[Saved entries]
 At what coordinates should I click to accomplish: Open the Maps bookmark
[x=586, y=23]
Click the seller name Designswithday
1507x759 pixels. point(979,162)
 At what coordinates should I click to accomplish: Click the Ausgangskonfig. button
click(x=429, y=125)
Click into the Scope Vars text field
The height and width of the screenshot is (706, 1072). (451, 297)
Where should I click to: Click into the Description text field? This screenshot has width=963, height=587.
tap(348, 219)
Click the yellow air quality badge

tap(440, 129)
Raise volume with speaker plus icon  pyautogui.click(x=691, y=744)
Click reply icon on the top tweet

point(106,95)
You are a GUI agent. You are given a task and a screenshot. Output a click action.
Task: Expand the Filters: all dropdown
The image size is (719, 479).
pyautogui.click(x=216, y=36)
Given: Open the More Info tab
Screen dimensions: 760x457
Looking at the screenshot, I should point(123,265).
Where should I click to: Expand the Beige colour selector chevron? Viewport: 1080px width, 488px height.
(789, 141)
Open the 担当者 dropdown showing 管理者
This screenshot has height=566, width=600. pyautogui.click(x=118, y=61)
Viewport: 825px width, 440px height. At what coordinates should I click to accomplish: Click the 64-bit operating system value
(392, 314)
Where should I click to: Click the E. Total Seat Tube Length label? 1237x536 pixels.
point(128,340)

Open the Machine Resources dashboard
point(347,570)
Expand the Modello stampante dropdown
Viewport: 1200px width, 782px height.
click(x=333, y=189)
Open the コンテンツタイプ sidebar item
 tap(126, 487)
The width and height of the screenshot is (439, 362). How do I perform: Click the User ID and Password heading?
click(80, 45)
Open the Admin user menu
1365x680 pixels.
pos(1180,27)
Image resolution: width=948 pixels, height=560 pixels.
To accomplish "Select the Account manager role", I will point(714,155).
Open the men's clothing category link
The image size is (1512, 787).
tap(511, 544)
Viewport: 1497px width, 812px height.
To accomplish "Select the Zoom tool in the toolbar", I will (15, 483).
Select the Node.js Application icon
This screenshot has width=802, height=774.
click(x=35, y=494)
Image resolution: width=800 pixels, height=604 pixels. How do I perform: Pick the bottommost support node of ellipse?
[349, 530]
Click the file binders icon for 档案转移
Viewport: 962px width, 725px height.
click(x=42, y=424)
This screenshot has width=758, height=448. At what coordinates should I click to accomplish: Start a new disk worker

• **AIM OF THE TASK**
The lines from the one containing "Open the men's clothing category link" through the last line of the records are the answer; set them down exactly and add nothing.

• **YOUR RESPONSE**
Open the men's clothing category link
The image size is (1512, 787).
tap(511, 544)
Viewport: 1497px width, 812px height.
To accomplish "Select the Zoom tool in the toolbar", I will (15, 483).
Select the Node.js Application icon
This screenshot has width=802, height=774.
click(x=35, y=494)
Image resolution: width=800 pixels, height=604 pixels. How do I perform: Pick the bottommost support node of ellipse?
[349, 530]
Click the file binders icon for 档案转移
Viewport: 962px width, 725px height.
click(x=42, y=424)
This screenshot has width=758, height=448. At what coordinates should I click to accomplish: Start a new disk worker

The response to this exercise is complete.